The origins of this foodie invention go back as far as 1885, when journalist Guy Beringer extolled the virtues of the meal in “Brunch: A Plea,” published in Hunter’s Weekly. He chirpily states:
By eliminating the need to get up early on Sunday, brunch would make life brighter for Saturday-night carousers. It would promote human happiness in other ways as well. Brunch is cheerful, sociable and inciting. It is talk-compelling. It puts you in a good temper, it makes you satisfied with yourself and your fellow beings, it sweeps away the worries and cobwebs of the week.
Growing up in a suburb in New Jersey, while we were starved of cultural diversity, we were gorged with such Jewish delicacies as smoked fish and bagels. In my childhood, a weekly Sunday ritual was the coveted visit to Tabachnick’s Deli (until this bastion of gastronomic excellence was irreverently replaced by a Staples). Walking through those palatial glass doors, we were immediately confronted with the familiar smell of smoked herring and pickle juice, and the familiar wizened visages of the old men who had been working there for half a century. At first the stringy, but strangely muscular arms of these salmon smoking veterans and their loud, sometimes uncouth banter frightened me, but they soon won me over at age six by promising me a barrel of kosher pickles on my wedding day. After gathering our mid-morning feast: a potato and a kasha knish, smoked salmon, a complimentary pickle, and a Dr. Brown’s cream soda for my sweet tooth, we would say our goodbyes to the men and old Tabachnick himself and head next door to the bakery Sunny Amsters, which we lovingly nicknamed Sunny Hamsters for bagels, and triumphantly returned home to feast on our spoils. Many a Sunday morning my mouth still waters for these Judaic delicacies, and my heart mourns for this lost paradise and its charismatic inhabitants.

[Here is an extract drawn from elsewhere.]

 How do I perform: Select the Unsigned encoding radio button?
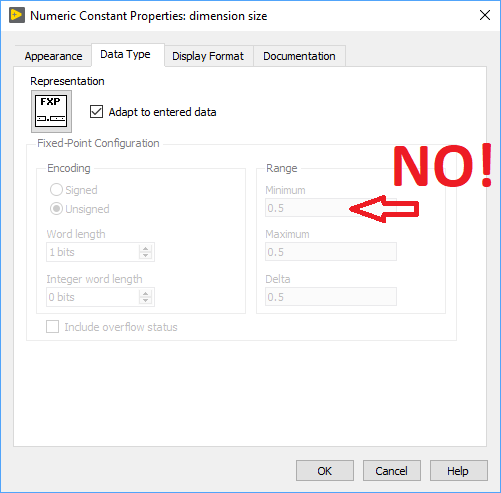click(56, 209)

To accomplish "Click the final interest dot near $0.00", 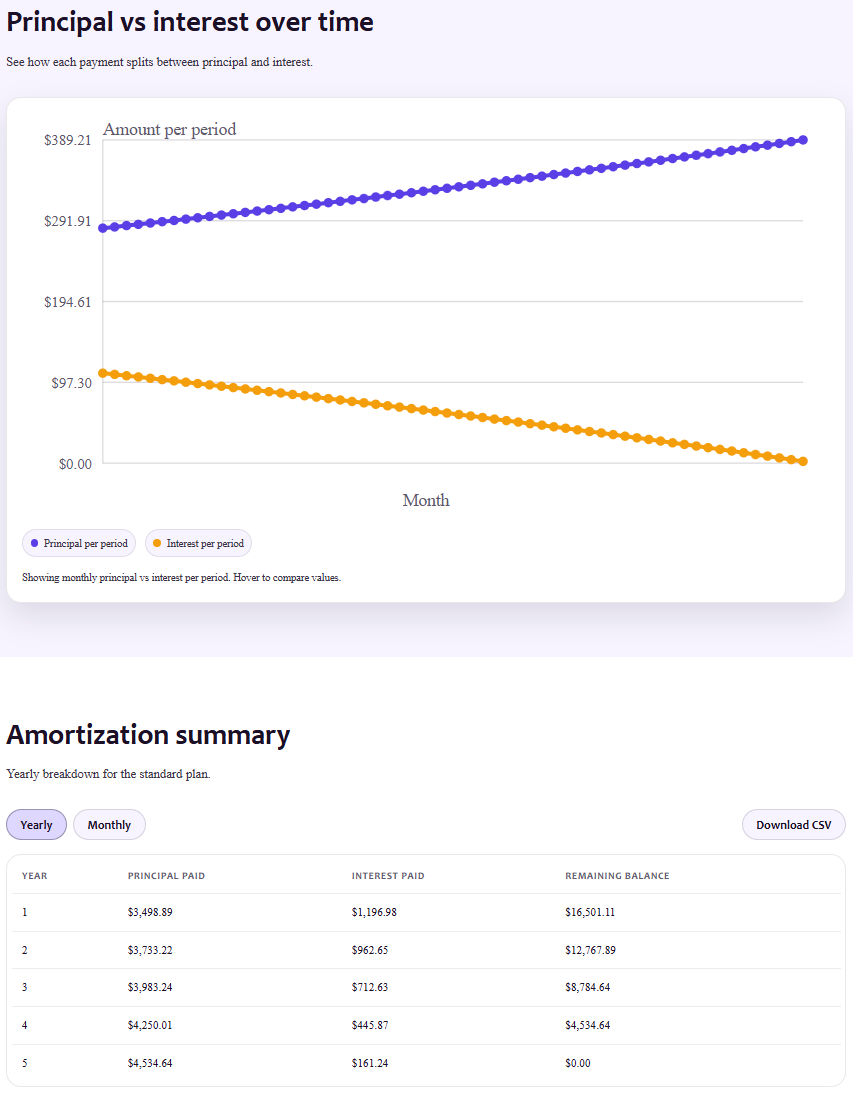I will [x=803, y=461].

However, I have now found a new, and admittedly unaffordable brunch obsession, and it all started this restaurant week Boston at a place called Henrietta’s Table, where my boyfriend and I got a fleeting glimpse of how the one percent brunches. At $45 a person, it took a solid five minutes of heart palpitations and more than several deep breaths to take the plunge in my meager student budget, but after a glimpse at the sumptuous, decadent all-you-can-eat feast in front of me, I was sold.
After vowing to eat as many fancy things as our stomachs could take, we dug in. Colorful rows of pâtes and terrines, gravlax and oysters on the half shell, eggs benedict with the most heavenly hollandaise, an omelet station, selection of salads and cheeses— for one beautiful afternoon I gorged myself on the most exquisite fare, in brunchial ecstasy. After two dozen raw oysters, three helpings of baby spinach salad with duck filet and goat cheese, an eggs benedict and enough pâte to stop a heart, I still managed to sample the trifle, crème brûlée, and profiteroles from a table groaning under the weight of over a dozen such confections. It was magical.
In the case of my childhood Tabachnick’s brunches, I can’t go home again. Although the jewish bagel brunch will always be my standard comfort food, Henrietta’s Table offered me a glitzy induction into a new mode of brunching, and, unfortunately for my savings, I’m hooked. Forget my English major— I’m now considering a life of crime to finance these swanky late-morning jaunts.
Sitting on Henrietta’s plush red leather sipping my old fashioned and nibbling on a fish terrine, I suddenly remembered my young bagel-munching self and wondered: is this my initiation into the brunch of adulthood? Nevertheless, I still want a barrel of pickles at my wedding.